17TH NOVEMBER, 2019
|RAJYA SABHA TELEVISION|
THE PULSE: ENSURING CYBER-SECURITY FOR ELDERLY PEOPLE
Smartphones today have become a necessity in everyone’s life. According to a study, an average person spends around 15-18 hours on their phones, be it playing games, checking into social media, or just browsing the internet. With increasing mobile coverage and cheaper data, more and more people now have access to the internet.
With the drastic increase in the number of people online, cybercrimes have also increased exponentially. According to the National Crime Records Bureau, in 2014, 9622 cases regarding cybercrimes were lodged. The figures significantly increased in 2015, reaching 11,582. The next year saw another rise with 12,317 cases. And as per the latest data available, which if for the year 2017, more than 21,000 cases of cybercrimes were recorded in India – a significant number against the senior citizens.
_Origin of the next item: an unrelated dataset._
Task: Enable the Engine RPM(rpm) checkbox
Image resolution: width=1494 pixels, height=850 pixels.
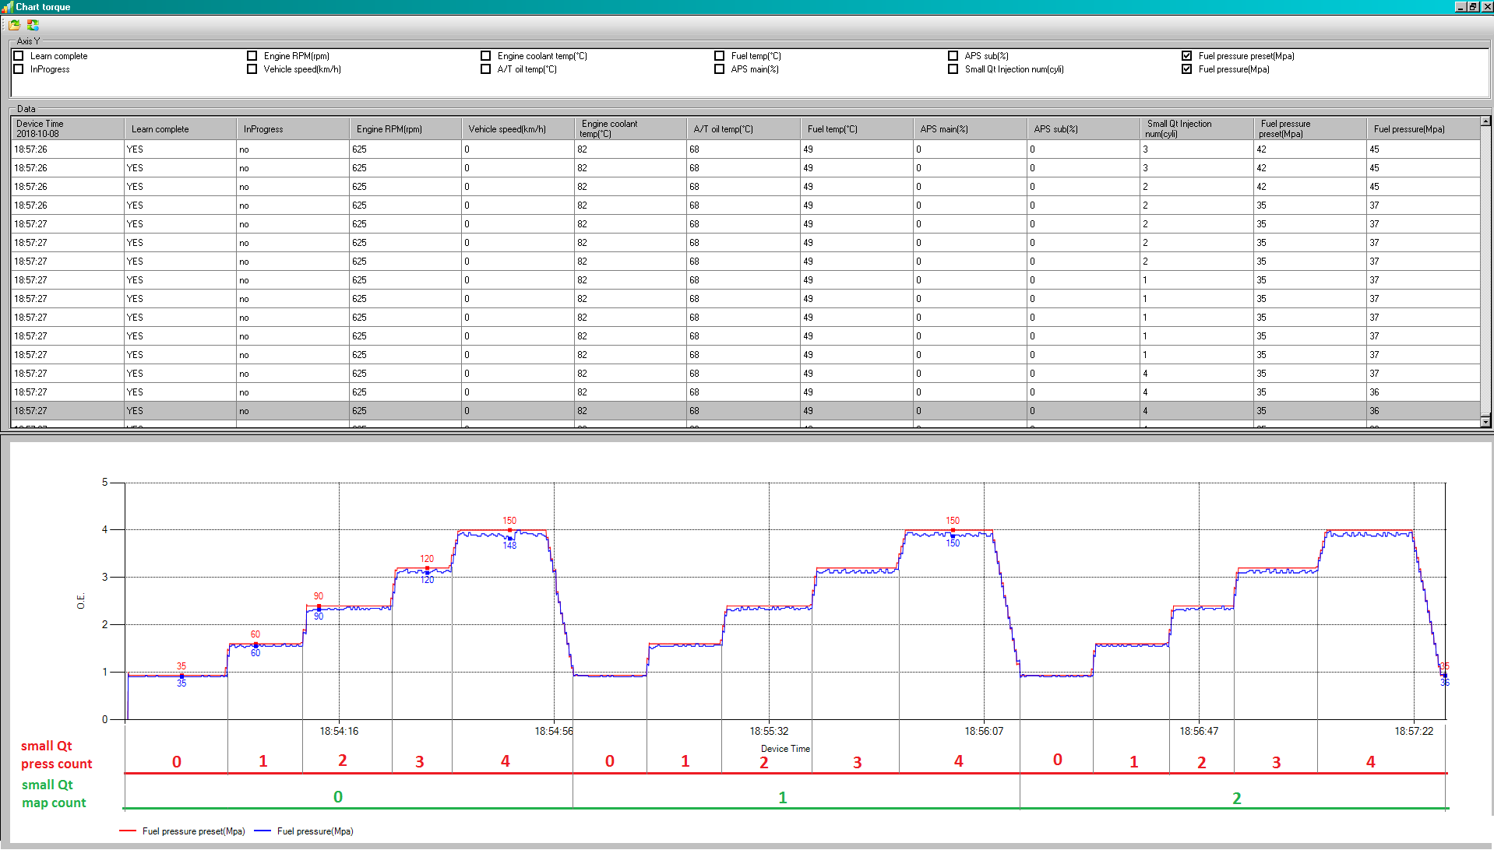Action: coord(252,56)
Every now and then we hear and read in newspapers about online frauds or digital robberies committed against the elderly, duping them of their hard earned money. Even within our social circle, there are hardly any of us who hasn’t heard of an older person getting a phone call asking for OTPs, and then finding out that they’ve been robbed of huge amounts of money. A challenge before senior citizens knows of ways to avoid online fraud. Although people of all ages are at risk, statistics show that when it comes to online safety, seniors are more vulnerable.
Why these vulnerable groups more prone to cyber-crimes?
- These elderly people are in a transition phase of tech savvy. They are new to the smartphone based banks which are becoming double edged sword for them.
- In present days society where focus is on individualism, there is none to guide these elderly people and make them aware so they are easy targets for the fraudulent.
- Fake products, particularly health products and counterfeit drugs, may be touted to the ageing as the elixir of new youth.
How they are cheated?
- Elderly folk instantly believe schemes in which cyber crooks claim to be government officials. They target old age people to steal personal information, usually in the form of emails and calls. Then they make the victim visit a website and furnish critical details like social security numbers, bank info, contact details and such.
- With changing social dynamics, elderly folk is left with no option than to live alone. And it’s now a fact proven in the survey that people in their 50s cannot resist cyber romance. These criminals often target victims who are alone and try to exploit them financially.
- Work from home opportunities often lures seniors as it earns them a living and helps pay for their medical expenses. Unfortunately, most of such job offers are now being posted by scammers.
What ought to be done to protect the elderly people from digital dacoit?
- Cyber security laws in India is egalitarian in nature i.e it treats all the citizens on the same platform irrespective of the age and education factors. There should be special laws especially for these vulnerable groups.
- Most cases of the digital or cyber fraudulent goes unsolved because there is not any territory fixed to the cyber-crime so prevention at the source is the most important in these cases.
- Making these elder people aware about the cyber theft is mostly important.
- There should be two factor authentications method for these elderly people in case for the withdrawal of the money from their account above a fixed minimum limit.
- Investigations related to cyber fraudulent is started only if crime has taken place. No case is entertained if somehow it is escaped. In spite of this the cyber cell should investigate the attempted cases and should also highlight the intelligency of the elder to make the others aware.
National cyber security policy, 2013
India had no Cyber security policy before 2013. National Cyber Security Policy is a policy framework by Department of Electronics and Information Technology. It aims at protecting the public and private infrastructure from cyber-attacks. The policy also intends to safeguard “information, such as personal information (of web users), financial and banking information and sovereign data”.
This was particularly relevant in the wake of US National Security Agency (NSA) leaks that suggested the US government agencies are spying on Indian users, who have no legal or technical safeguards against it.